Po drugie – połączenie myślenia kreatywnego i strategicznego. Jestem człowiekiem biznesu z 18-letnim doświadczeniem w korporacjach i moim zdaniem to jedyna metoda, w której wymyśla się kreatywne rozwiązania, a potem zawęża obszar myślenia i wyciąga jedną rzecz, która z perspektywy użytkownika najlepiej odpowiada jego potrzebom.

Po trzecie – wyjście zza urzędniczego biurka i skupienie się na odbiorcy. Z naszych usług korzystają też zarządy – jeździmy z nimi do przedsiębiorstw, w których ta idea już funkcjonuje. Wszystko po to, aby doświadczyli, w jaki sposób design thinking zmienia w biznesie sposób obsługi, interakcji i komunikacji z klientem. Dzięki temu ci ludzie dostrzegają korzyści wynikające ze zmian, a wszystkie zmiany są wprowadzane od góry.

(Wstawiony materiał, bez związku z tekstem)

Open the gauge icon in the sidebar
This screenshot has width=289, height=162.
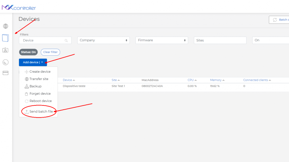coord(6,62)
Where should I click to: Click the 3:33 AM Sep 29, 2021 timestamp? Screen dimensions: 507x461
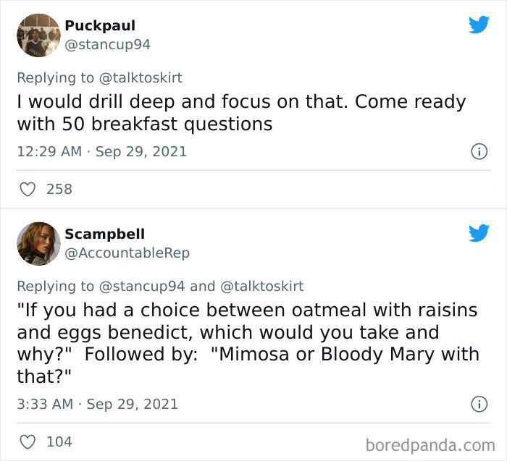coord(97,404)
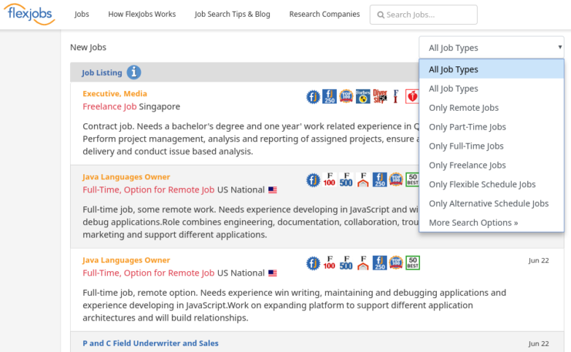Click red heart badge on Executive, Media job
The height and width of the screenshot is (352, 571).
(413, 96)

Po czwarte – interdyscyplinarna praca zespołu, która jest absolutnym fenomenem. Sukces design thinking opiera się na zespole łączącym przedstawicieli np. produkcji, marketingu, IT i szefostwa. Ci ludzie znają genezę wprowadzanych zmian i są w stanie samodzielnie wdrożyć część wypracowanych rozwiązań. Sam proces pozwala na pracę ponad wewnętrznymi podziałami. To przynosi wymierne efekty nie tylko w postaci rozwiązania, lecz także współpracy i wymiany doświadczeń już po projekcie.

Po piąte – to nie jest copy, a design thinking, czyli myślenie w zupełnie innych kategoriach.

Jak zbudować taki zespół?

Kluczowe są cechy charakteru, a także doświadczenie zawodowe i życiowe. Taka mieszanka zapewnia sukces. Często – obok doświadczenia – uwzględniamy staż, stanowisko, podejście do pracy i życia. Im bardziej różnorodny zespół, tym lepiej.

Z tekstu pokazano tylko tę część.